New clause 24 allows a refund of the additional 3% higher rate of stamp duty where exceptional circumstances prevented the sale of the previous main residence in the three-year window within which a sale must ordinarily take place. The new clause applies to those whose refund window ended on or after 1 January 2020. It is to ensure that responsible actions taken by people do not lead to negative tax implications and that those who would otherwise have received a stamp duty land tax refund are still able to receive it, despite the pandemic.

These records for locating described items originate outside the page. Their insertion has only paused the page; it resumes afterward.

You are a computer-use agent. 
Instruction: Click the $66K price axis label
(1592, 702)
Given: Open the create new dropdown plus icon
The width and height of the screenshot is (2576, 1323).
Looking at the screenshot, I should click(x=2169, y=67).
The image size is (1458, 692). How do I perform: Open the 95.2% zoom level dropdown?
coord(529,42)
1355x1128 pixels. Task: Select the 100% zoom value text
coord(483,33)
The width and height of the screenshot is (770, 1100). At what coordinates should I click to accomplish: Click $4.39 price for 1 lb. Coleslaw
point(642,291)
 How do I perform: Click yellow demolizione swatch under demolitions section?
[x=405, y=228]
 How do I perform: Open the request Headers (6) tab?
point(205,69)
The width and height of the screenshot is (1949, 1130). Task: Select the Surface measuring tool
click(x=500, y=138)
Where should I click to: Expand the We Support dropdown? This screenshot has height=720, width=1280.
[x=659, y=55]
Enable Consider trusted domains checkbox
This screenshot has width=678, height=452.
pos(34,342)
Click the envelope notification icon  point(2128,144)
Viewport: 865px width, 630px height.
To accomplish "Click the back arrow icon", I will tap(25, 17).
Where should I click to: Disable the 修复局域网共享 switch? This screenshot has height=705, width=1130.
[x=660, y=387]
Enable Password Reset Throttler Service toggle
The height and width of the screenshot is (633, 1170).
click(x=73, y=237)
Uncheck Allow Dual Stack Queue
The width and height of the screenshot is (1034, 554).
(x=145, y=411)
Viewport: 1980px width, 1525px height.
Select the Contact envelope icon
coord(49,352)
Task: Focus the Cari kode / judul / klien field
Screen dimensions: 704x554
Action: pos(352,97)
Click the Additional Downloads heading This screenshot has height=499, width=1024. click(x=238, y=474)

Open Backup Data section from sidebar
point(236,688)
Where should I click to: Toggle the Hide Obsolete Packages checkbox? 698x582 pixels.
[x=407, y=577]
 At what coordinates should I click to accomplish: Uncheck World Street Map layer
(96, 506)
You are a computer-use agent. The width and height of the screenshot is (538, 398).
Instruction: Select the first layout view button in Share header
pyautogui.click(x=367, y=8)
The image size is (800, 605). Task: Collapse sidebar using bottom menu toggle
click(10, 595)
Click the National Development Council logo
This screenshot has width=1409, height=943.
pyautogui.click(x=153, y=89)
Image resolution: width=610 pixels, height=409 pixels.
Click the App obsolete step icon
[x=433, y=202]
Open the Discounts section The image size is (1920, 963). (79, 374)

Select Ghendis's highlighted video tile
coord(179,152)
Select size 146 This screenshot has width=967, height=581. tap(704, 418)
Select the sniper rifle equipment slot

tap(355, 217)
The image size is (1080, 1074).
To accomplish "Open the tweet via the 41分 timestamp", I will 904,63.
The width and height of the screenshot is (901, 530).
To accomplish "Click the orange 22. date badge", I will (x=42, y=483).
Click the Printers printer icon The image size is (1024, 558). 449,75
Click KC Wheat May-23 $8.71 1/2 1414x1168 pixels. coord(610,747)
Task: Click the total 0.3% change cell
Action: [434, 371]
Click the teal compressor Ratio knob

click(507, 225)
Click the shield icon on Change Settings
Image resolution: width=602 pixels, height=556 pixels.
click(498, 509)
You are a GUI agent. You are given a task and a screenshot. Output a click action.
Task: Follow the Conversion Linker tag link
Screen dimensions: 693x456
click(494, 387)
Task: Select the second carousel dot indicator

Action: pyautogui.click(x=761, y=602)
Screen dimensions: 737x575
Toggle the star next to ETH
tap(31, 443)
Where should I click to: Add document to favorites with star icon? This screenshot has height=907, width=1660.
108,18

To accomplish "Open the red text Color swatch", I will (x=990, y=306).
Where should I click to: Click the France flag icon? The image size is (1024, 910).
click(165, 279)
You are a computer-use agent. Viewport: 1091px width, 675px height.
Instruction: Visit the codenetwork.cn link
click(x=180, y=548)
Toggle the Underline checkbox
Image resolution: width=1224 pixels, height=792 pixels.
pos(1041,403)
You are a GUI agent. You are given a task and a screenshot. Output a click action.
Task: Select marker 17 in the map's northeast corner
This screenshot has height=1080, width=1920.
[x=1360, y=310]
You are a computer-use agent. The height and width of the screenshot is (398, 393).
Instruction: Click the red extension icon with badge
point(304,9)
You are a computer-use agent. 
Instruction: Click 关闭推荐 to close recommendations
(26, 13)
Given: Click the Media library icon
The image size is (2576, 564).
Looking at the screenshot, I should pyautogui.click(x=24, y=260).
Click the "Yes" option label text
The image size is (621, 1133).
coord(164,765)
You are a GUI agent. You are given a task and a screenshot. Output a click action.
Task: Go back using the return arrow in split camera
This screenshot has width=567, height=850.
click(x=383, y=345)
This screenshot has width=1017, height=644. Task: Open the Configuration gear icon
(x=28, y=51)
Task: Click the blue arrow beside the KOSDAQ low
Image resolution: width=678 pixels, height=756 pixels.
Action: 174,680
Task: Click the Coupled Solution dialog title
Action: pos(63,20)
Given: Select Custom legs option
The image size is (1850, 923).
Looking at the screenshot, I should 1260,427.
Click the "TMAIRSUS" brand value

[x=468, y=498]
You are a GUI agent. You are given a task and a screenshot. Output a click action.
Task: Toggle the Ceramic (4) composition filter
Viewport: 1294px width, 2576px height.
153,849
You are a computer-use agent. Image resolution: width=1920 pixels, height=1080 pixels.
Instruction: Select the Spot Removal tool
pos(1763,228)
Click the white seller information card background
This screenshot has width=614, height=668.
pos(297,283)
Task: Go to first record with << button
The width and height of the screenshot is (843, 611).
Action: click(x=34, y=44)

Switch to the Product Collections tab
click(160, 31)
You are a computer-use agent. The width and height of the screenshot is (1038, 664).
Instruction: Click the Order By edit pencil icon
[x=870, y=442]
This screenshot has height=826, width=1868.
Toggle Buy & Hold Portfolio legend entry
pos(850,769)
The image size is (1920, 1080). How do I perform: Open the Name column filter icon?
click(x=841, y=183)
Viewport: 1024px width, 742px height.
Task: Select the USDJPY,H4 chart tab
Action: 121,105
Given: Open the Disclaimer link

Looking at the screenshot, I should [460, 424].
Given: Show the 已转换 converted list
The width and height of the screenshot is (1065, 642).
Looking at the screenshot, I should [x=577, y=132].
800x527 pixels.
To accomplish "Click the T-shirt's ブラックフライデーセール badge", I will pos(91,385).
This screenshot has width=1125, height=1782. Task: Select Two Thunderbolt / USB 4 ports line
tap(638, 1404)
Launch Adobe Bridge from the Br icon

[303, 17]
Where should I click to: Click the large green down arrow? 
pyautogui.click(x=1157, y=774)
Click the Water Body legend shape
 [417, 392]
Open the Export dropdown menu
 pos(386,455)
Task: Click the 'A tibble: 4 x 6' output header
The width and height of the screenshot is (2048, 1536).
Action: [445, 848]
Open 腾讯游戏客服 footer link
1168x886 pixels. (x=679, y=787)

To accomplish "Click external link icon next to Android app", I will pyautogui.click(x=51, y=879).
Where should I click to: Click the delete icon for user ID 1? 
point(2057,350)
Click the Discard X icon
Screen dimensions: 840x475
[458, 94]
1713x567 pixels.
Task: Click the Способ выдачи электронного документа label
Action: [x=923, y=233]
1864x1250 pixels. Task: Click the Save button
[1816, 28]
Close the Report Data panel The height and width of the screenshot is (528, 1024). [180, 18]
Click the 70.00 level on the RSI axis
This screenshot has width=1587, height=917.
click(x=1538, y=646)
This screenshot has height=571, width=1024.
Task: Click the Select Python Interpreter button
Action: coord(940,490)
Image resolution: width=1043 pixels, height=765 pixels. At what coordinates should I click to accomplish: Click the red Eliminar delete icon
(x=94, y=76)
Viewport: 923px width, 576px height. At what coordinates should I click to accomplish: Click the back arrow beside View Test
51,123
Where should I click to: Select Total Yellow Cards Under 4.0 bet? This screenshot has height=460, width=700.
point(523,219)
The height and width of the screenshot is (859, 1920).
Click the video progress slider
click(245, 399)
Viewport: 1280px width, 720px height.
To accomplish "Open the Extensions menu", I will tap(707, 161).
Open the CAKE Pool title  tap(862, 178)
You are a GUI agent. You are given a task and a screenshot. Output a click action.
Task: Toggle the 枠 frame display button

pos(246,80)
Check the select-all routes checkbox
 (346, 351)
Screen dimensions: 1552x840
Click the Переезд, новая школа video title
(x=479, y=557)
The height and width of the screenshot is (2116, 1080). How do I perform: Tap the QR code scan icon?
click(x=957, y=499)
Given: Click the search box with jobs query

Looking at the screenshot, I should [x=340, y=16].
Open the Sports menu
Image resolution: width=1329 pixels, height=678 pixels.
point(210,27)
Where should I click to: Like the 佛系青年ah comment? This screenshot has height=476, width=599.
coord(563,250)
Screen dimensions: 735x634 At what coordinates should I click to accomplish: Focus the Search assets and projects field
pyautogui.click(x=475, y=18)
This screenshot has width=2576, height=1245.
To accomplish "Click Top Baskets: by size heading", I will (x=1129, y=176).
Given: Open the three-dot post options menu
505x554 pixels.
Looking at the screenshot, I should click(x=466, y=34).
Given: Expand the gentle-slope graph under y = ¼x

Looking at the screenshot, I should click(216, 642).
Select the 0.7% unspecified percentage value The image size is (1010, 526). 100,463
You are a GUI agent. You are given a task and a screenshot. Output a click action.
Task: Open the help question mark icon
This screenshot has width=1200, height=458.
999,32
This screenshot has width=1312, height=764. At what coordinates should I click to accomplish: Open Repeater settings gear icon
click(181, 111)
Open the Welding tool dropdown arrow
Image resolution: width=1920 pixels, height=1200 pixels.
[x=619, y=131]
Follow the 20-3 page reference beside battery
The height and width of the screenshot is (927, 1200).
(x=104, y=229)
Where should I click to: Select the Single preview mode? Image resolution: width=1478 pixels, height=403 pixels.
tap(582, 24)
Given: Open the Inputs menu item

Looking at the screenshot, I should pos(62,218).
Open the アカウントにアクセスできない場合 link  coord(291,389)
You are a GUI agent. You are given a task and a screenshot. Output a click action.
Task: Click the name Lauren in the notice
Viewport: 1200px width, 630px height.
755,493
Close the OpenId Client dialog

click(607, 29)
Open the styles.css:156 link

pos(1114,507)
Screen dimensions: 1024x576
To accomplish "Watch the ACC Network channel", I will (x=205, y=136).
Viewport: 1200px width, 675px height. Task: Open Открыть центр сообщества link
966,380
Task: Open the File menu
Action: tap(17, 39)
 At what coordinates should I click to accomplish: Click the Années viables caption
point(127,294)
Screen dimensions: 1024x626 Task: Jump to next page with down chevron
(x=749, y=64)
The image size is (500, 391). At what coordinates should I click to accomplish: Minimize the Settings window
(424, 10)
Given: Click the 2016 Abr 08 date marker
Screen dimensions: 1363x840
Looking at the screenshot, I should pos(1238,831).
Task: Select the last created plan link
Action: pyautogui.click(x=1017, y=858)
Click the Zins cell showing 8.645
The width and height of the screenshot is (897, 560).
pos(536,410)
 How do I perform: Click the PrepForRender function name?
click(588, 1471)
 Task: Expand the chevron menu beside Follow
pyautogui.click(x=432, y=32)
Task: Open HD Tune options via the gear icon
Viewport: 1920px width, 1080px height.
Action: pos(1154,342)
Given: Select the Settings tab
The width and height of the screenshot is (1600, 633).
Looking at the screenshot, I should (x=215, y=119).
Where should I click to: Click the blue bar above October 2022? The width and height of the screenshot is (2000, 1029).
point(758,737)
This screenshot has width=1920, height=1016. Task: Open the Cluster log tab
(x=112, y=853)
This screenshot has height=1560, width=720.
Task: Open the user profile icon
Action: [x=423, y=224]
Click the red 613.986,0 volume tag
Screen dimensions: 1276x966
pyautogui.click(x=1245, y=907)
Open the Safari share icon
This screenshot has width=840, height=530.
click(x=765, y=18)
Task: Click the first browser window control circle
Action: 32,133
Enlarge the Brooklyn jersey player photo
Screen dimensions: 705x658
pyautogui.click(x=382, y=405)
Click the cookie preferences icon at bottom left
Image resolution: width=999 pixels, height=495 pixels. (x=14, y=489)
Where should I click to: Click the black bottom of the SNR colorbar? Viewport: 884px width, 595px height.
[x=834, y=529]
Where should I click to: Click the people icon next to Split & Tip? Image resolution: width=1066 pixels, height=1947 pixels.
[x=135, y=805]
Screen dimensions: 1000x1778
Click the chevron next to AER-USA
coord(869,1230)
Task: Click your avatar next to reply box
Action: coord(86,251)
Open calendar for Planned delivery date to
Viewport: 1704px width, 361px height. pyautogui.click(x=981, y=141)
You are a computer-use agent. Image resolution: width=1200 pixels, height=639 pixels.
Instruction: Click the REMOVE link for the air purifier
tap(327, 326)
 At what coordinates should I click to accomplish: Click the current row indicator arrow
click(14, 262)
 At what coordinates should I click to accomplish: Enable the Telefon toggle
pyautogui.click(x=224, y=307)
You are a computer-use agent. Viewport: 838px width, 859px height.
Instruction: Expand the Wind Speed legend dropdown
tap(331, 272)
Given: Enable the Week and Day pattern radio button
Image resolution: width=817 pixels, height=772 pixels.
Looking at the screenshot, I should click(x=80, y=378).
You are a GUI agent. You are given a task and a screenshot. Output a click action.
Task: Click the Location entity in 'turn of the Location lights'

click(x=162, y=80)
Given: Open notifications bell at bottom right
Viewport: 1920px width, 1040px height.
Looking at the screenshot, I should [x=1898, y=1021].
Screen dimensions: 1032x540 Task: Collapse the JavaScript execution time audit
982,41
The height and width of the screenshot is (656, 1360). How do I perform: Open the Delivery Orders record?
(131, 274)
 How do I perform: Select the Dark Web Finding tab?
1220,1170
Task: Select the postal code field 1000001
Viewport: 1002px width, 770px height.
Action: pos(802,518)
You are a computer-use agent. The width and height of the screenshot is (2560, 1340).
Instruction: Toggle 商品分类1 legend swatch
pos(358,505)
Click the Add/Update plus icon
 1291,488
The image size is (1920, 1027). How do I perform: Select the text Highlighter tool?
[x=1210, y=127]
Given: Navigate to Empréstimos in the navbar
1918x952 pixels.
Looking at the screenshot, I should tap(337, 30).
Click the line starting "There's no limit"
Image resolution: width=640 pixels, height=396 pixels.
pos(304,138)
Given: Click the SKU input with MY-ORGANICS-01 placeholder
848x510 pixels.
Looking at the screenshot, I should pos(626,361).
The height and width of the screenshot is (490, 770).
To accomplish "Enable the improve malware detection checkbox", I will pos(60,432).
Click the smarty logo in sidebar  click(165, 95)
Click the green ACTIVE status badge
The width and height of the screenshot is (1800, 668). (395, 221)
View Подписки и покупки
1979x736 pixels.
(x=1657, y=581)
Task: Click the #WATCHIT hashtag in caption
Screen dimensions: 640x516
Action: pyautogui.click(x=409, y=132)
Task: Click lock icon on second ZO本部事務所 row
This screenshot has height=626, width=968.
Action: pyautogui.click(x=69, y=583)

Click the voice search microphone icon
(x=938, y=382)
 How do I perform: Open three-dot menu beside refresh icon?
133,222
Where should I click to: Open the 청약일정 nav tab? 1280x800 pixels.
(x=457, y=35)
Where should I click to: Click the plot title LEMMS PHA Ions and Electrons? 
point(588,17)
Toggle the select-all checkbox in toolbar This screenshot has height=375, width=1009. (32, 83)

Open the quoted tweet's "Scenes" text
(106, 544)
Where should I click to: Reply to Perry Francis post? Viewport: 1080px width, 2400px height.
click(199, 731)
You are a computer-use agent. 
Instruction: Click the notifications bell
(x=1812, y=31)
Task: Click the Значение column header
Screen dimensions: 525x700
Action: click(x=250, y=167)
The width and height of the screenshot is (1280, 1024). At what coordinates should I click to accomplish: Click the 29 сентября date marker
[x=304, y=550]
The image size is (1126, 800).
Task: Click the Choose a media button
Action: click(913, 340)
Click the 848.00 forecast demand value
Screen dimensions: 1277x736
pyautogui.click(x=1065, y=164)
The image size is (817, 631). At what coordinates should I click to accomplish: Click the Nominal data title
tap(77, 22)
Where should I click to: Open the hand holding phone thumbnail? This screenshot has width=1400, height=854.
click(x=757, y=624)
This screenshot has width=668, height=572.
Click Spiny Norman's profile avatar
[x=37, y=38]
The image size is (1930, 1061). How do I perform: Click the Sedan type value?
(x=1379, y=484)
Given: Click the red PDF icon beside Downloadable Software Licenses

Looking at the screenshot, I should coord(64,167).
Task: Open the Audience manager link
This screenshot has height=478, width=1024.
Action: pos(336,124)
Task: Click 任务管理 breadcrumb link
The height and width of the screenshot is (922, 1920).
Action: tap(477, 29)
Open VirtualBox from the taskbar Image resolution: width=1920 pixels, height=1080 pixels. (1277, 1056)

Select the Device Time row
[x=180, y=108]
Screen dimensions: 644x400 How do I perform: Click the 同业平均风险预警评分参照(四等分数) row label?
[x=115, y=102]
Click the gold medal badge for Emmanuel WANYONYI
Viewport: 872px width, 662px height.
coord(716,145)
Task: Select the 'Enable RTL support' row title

New clause 25 suspends the heavy goods vehicle road user levy for a period of 12 months, cutting fixed operational costs to the logistics and haulage industries as the economy begins to recover from the pandemic. These industries support many other industries, and temporarily easing their financial burden will support the haulage sector, reducing fixed costs as the economy recovers over time.

I turn finally to new clause 32, which makes minor changes to the existing enterprise management incentives legislation, introducing a time-limited exception to the disqualifying event rule so that EMI option holders who can no longer meet the EMI working time requirement due only to the pandemic are not forced to forfeit their options or to exercise them earlier than planned. This has the effect of protecting employees furloughed under the coronavirus job retention scheme or who have taken unpaid leave and had their working hours reduced. The measure means that affected employees will not forfeit their options or be forced to exercise them within the statutory 90 days normally required.

Since the point of EMI schemes is to help high-growth small and medium-sized enterprises recruit and retain skilled employees by giving them tax-advantaged share options, I am sure the House will understand that the measure supports a very important sector that is also likely to be important to our recovery. The changes will be effective from 19 March to ensure that employees who were furloughed or had to reduce their hours do ​not lose out. I hope the House will accept the need for the new clauses in these highly uncertain and unusual times. I commend them to the House.